Assignment must not be less than 2100 words
It is due within 12 hrs from now
Stats 1 Assignment
The purpose of the statistics project is to go through the process that a statistician goes through when analyzing new data. You will be asked to do some Exploratory Data Analysis, describe the data using descriptive statistics and plots, answer some questions about probability of future information, create confidence intervals, and describe relations of the data through the use of correlations and linear regressions.
For this project you will use StatCrunch (or any other software you are comfortable using.). You will use the data from the StatCrunch Website entitled “Sample College Data.” This is data sampled from universities from a few states on the East Coast and you will use it to work through the sections below. To find the data follow the link to StatCrunch from MyMathLab. In the Data box click the link to “Data sets” and use the search bar to find the data set “Sample College Data”, then open StatCrunch.
Section 1 Exploratory Data Analysis: In this section of your analysis you will need to open the data, describe the data by data type, understand the sample size, the number of data points for each row etc.
· Think about displaying the categorical (qualitative data) using pie charts or bar charts
· For numerical (quantitative) look to show the data using histograms or other appropriate plots.
For every plot or piece of information about the data you uncover, please summarize what the plots/information says about the “shape” of the data.
Section 2 Descriptive Statistics: In this section you will describe the data using methods we learned for qualitative and quantitative data. This includes frequencies, measures of central tendency, measures of dispersion and any other statistics you may find within the data (percentiles, outlies, etc.).
For all descriptive statistics that you find ensure that you summarize each and how/what is describes in the data.
Section 3 Probabilities: In this section you will find the probability of several possible outcomes listed below. You will need to use the data to create these probabilities.
1. Find the probability that a randomly selected university will be public.
2. Find the probability that a randomly selected university will have an Admissions rate equal to 70% but less than 80%.

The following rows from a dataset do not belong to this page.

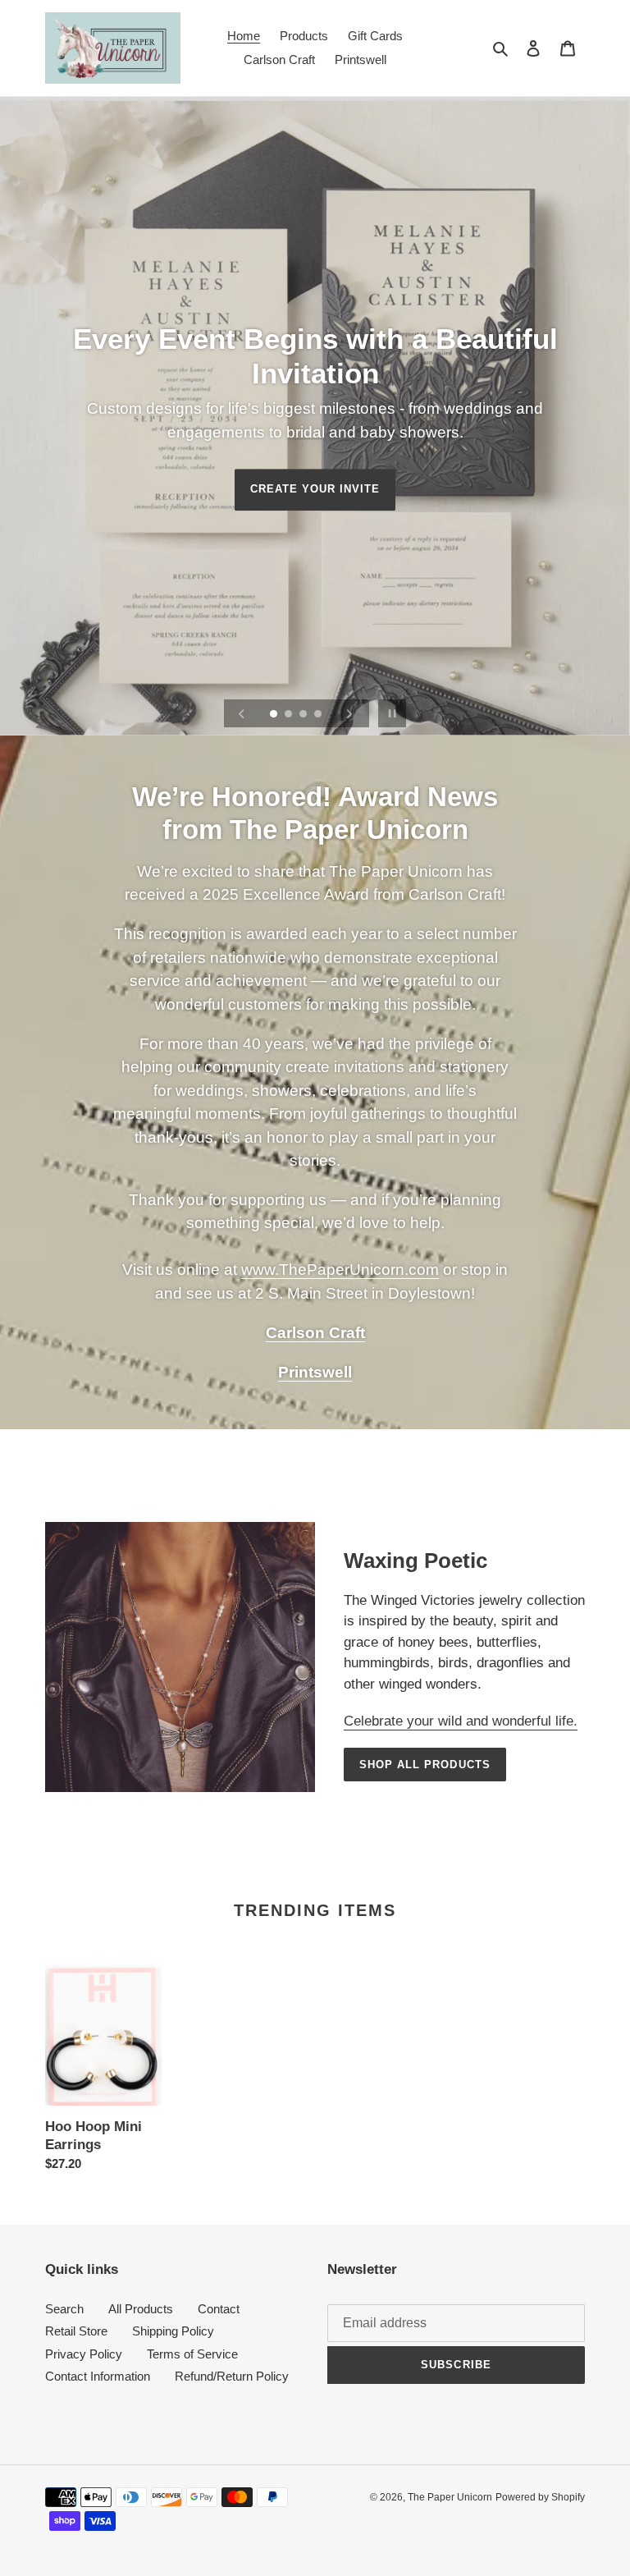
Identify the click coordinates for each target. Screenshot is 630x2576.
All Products (140, 2309)
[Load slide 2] (289, 715)
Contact (219, 2309)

3. Find the probability that a randomly selected university will have an admissions rate below 60% given that it is a private institution.
Section 4 Confidence Intervals: In this section you will need to construct 95% Confidence intervals of the mean and variance of all the numerical (quantitative) data. For each please interpret the confidence interval and explain any surprising results.
Section 5 Hypothesis Testing: In this section you will make some hypotheses about the data and then use what we learned in lecture/homework to test these hypotheses.
1. Is the average Admissions Rate greater than 70?
2. Is the average Retention Rate less than 80?
3. Is the average Graduation Rate equal to 55?
4. Is the average Admissions Rate for Private universities the same as that for Public?
Section 6 Correlation and Regression: In this section you will calculate the correlation matrix and discuss any interesting findings or expected findings. You will also build a regression model and compare the coefficients to the correlation matrix.
1. Calculate the correlation matrix for the qualitative columns.
2. Build a regression model that takes the dependent variable Admissions Rate:
a. Do a simple linear regression with SAT Reading as the independent variable.
b. Do a simple linear regression with Average Financial Aid as the independent variable.
c. Compare the two above outputs to the correlation matrix entries and discuss what you see.
3. Build a regression model that takes the Variable Graduation Rate:
a. Repeat a-c from part 2 and discuss the results.